--- TEXT EXCERPT ---
— START —

The first weekend of the strike, strikers held a rally with student supporters at Malcolm X College on the west side. One of the most vocal supporters of the strike was Malcolm X student Felipe Finley, who stood with union president Perry Buckley in the rain while the press covered the event. Despite the fact that Malcolm X security guards tried to harass the pickets (and members of the press, including this reporter and a Substance photographer), the rally was strong and spirited.

Malolm X student leader Filipe Findley, above speaking with
reporters during the October 23 student rally in support of striking
professors, was threatened with expulsion by City Colleges
administration for his leadership in supporting strikers. Substance
photo by George N. Schmidt.

— END —

--- TASK 1 ---
Copy, verbatim, the rows from the line containing "Task: Click on" through the last row, including both of those lines.

--- ITEMS ---
— START —

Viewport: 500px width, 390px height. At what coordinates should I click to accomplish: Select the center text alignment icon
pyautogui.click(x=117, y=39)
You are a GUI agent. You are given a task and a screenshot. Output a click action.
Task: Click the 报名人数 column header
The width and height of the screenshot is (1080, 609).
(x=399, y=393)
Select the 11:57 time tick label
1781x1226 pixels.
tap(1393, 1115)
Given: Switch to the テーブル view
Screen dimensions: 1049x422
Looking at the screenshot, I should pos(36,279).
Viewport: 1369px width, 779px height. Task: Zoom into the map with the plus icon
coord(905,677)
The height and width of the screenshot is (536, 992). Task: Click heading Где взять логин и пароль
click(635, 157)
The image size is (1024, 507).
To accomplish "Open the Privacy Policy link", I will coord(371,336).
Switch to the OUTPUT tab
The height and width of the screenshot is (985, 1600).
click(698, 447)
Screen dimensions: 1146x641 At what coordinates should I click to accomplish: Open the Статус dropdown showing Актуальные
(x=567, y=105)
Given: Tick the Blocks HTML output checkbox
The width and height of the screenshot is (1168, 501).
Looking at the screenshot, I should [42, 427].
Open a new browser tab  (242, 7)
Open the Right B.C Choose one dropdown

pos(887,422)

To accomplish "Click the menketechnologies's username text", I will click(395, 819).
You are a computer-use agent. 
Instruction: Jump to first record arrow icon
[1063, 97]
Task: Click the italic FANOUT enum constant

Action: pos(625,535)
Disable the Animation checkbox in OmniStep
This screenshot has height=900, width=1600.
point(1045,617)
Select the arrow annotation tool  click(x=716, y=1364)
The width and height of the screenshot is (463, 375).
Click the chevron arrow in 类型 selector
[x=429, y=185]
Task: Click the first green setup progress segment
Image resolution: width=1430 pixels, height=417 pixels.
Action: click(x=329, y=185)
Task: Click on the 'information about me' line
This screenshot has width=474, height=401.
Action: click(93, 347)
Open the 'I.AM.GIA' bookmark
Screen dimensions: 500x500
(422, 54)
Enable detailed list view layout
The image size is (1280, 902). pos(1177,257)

— END —

--- TASK 2 ---
According to the strike rally text, why did the City Colleges administration threaten the Malcolm X student leader shown speaking with reporters with expulsion?

--- EXERCISE RESULT 1 ---
Task: Click on the 'information about me' line
This screenshot has width=474, height=401.
Action: click(93, 347)
Open the 'I.AM.GIA' bookmark
Screen dimensions: 500x500
(422, 54)
Enable detailed list view layout
The image size is (1280, 902). pos(1177,257)

--- EXERCISE RESULT 2 ---
He was threatened with expulsion because of his leadership in supporting the striking professors.